Slot Reservations vs On-Demand
For predictable, high-volume workloads, committed slot reservations are significantly cheaper than on-demand pricing. We moved our production analytics workload to a 500-slot reservation at Ford and reduced monthly BigQuery spend by 60% despite query volume doubling. The break-even point is roughly when you're spending $2,000+/month on on-demand queries.
Dataflow Pipeline Patterns
Three patterns that have worked well across every project:
1. Separate Ingestion from Transformation
Land raw data in GCS first. Transform in a second Dataflow step. This gives you a reprocessing point: if your transformation logic is wrong, you can fix it and replay from GCS without re-extracting from the source. It sounds obvious, but in practice teams often skip the staging layer to save time and regret it when a bug requires a full re-extract.
2. Use Deadletter Queues
Every Dataflow pipeline should route unparseable or invalid records to a GCS deadletter bucket, not fail the entire job. An anomalous record is a signal to investigate, not a reason to halt 10 million good records. Alert on deadletter volume and review regularly.
3. Idempotent Writes
Design your BigQuery write logic so that re-running a pipeline produces the same result as running it once. Use partition-level truncate-and-reload for batch jobs, or the BigQuery Storage Write API in committed mode for streaming. Idempotency makes debugging, recovery, and re-runs stress-free.

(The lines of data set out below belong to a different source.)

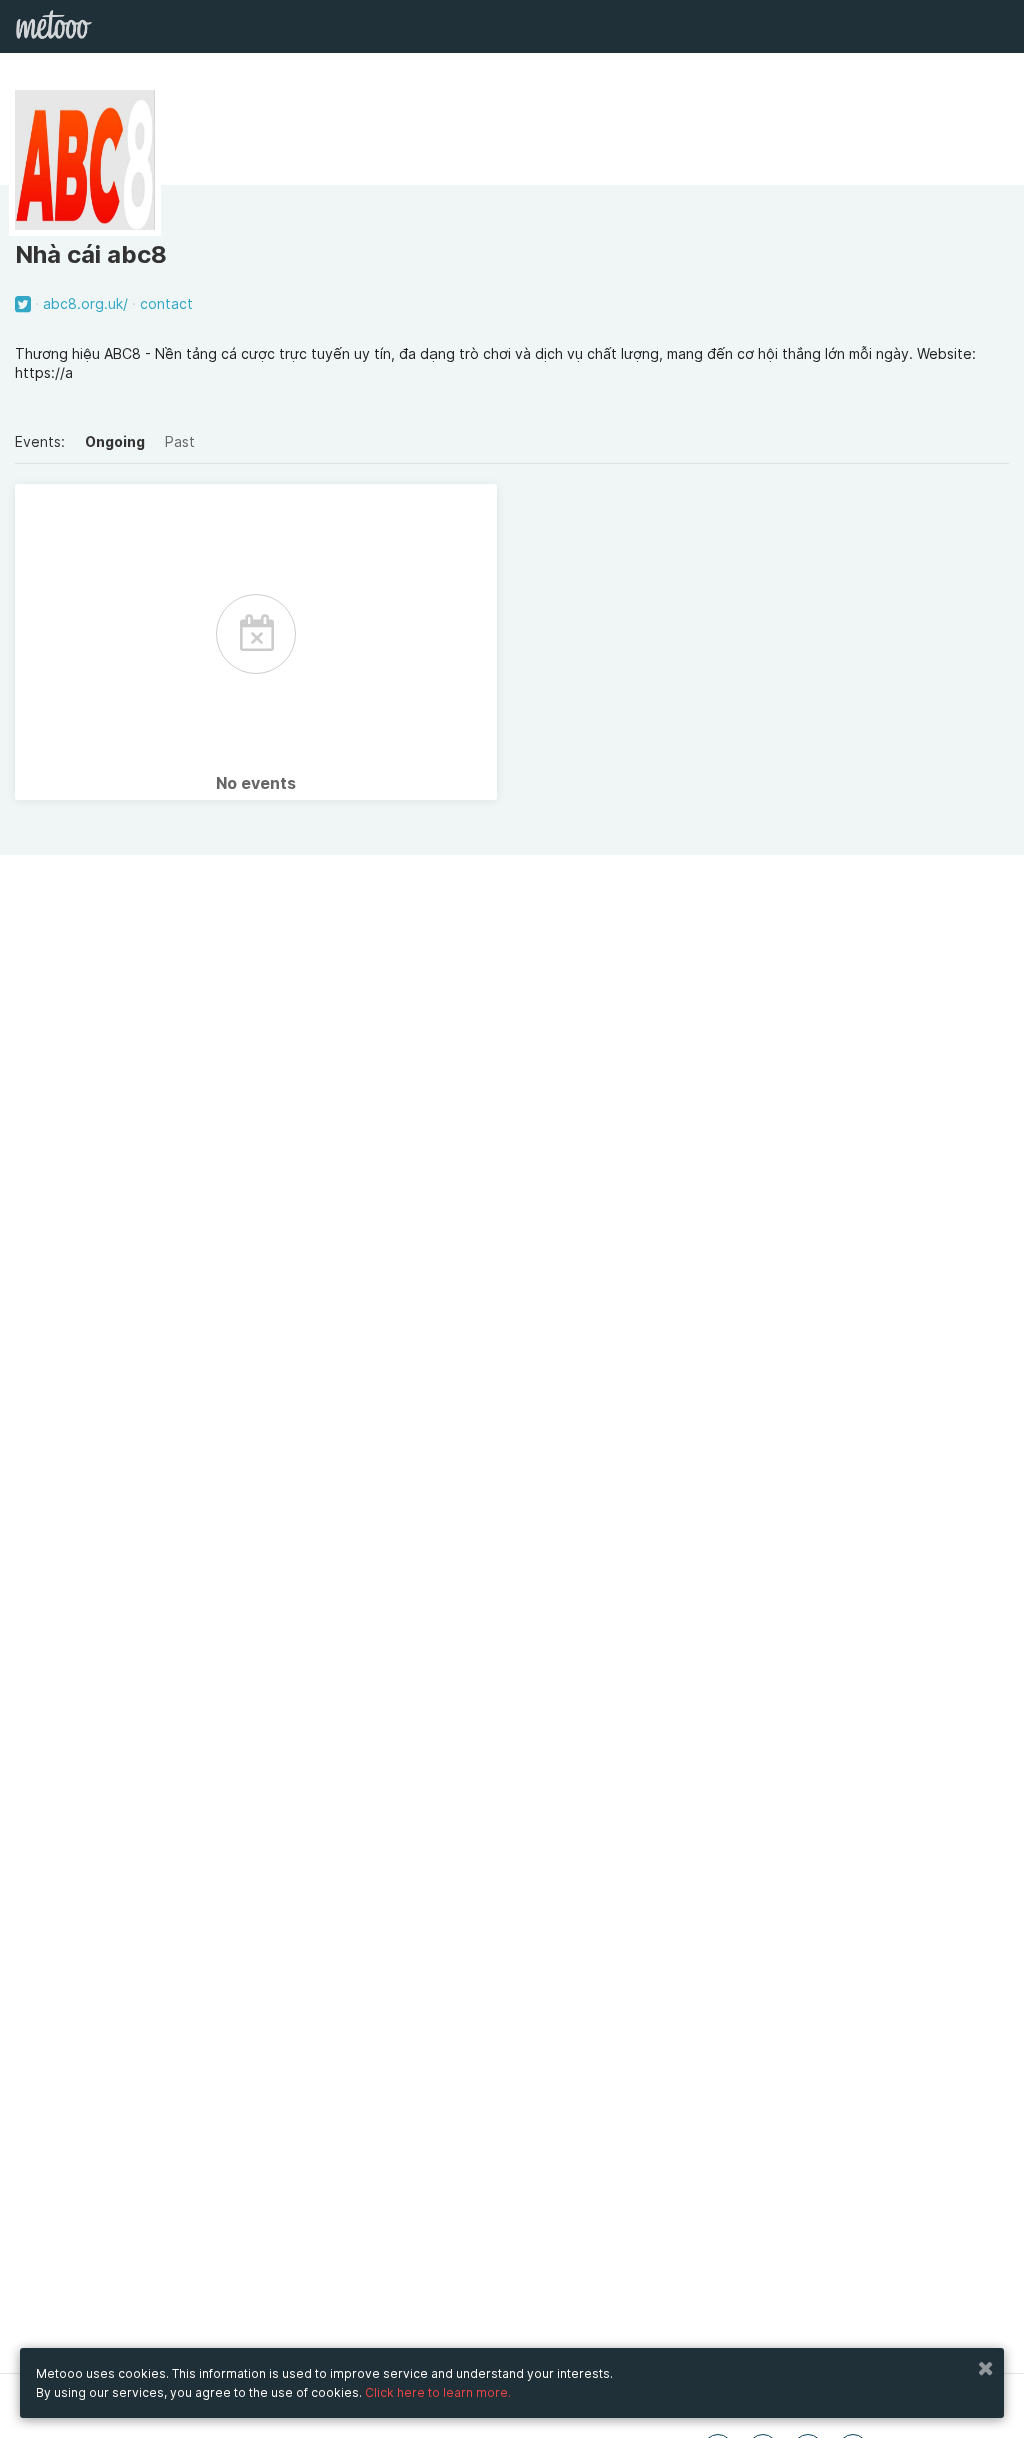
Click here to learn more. (438, 2392)
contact (166, 303)
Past (180, 441)
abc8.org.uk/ (85, 303)
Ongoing (115, 441)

Airflow Orchestration at Scale
At Tredence, we run 200+ production DAGs in Airflow. A few practices that keep it manageable:
- One DAG per logical domain. Don't create monolithic DAGs with 50 tasks. Smaller, focused DAGs are easier to debug and retry at the right granularity.
- Use sensors sparingly.
BigQueryTablePartitionExistenceSensorand similar sensors hold a worker slot while polling. Use them for cross-DAG dependencies, but prefer Airflow's Dataset-based scheduling (v2.4+) for data-driven triggers. - SLA monitoring. Set SLA on critical DAGs. Airflow sends alerts when a DAG run doesn't complete within the expected window — essential for pipelines that feed daily reporting.
- Parameterise everything. Use Airflow Variables or Connections for environment-specific values. The same DAG code should run in dev, staging, and prod by changing a config, not the code.
Data Governance from Day One
Retroactively applying data governance is painful. Start with:
- Column-level access policies in BigQuery for PII fields
- Data Catalog tags on all datasets describing owner, SLA, and sensitivity level
- Audit logs routed to BigQuery for compliance querying
At Ford, implementing GDPR-compliant data access controls after the fact required a three-month effort across 200+ tables. Starting with governance built into the pipeline design would have taken a fraction of that time.
Summary
A well-designed GCP data platform is partitioned and clustered in BigQuery, builds on staged Dataflow pipelines, orchestrates cleanly with Airflow, and embeds governance from the start. These aren't optional polish — they're the foundation that determines whether your platform grows gracefully or becomes a maintenance burden.